▸ RAW DATA
------------------------------------------------------------------------
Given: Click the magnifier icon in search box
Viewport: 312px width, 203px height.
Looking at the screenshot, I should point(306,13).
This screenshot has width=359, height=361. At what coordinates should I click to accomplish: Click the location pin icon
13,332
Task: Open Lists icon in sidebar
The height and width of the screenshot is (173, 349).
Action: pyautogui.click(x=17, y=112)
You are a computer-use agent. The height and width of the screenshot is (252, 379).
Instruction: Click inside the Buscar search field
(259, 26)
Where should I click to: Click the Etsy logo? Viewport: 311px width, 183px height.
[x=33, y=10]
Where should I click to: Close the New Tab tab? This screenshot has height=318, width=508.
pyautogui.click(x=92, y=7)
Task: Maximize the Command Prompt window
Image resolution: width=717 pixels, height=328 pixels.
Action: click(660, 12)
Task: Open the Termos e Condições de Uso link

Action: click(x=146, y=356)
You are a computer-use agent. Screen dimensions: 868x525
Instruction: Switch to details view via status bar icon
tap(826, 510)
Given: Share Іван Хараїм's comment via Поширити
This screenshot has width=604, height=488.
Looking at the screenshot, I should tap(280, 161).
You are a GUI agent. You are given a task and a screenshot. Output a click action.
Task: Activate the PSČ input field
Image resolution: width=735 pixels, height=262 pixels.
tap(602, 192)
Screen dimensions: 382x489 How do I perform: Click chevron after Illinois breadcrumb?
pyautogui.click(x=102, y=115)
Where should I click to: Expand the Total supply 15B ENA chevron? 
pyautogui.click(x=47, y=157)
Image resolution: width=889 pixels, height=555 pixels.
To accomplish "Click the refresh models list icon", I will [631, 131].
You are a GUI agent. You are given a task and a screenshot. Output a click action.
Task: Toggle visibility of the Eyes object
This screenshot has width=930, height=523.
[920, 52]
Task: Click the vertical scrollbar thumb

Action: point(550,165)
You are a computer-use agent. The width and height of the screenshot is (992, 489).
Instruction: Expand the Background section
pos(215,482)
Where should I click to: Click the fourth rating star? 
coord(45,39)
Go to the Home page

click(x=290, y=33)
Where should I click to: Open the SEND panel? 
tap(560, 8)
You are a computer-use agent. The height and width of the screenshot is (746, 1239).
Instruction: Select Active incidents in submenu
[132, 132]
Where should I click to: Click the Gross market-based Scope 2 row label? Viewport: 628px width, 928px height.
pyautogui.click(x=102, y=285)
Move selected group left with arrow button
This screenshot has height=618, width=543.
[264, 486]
------------------------------------------------------------------------
▸ WHAT TO DO
Restate word for word the lines from the one holding "This screenshot has width=930, height=523." through the last line of the listing, omitting every earlier line.

▸ TASK ANSWER
This screenshot has width=930, height=523.
[920, 52]
Task: Click the vertical scrollbar thumb

Action: point(550,165)
You are a computer-use agent. The width and height of the screenshot is (992, 489).
Instruction: Expand the Background section
pos(215,482)
Where should I click to: Click the fourth rating star? 
coord(45,39)
Go to the Home page

click(x=290, y=33)
Where should I click to: Open the SEND panel? 
tap(560, 8)
You are a computer-use agent. The height and width of the screenshot is (746, 1239).
Instruction: Select Active incidents in submenu
[132, 132]
Where should I click to: Click the Gross market-based Scope 2 row label? Viewport: 628px width, 928px height.
pyautogui.click(x=102, y=285)
Move selected group left with arrow button
This screenshot has height=618, width=543.
[264, 486]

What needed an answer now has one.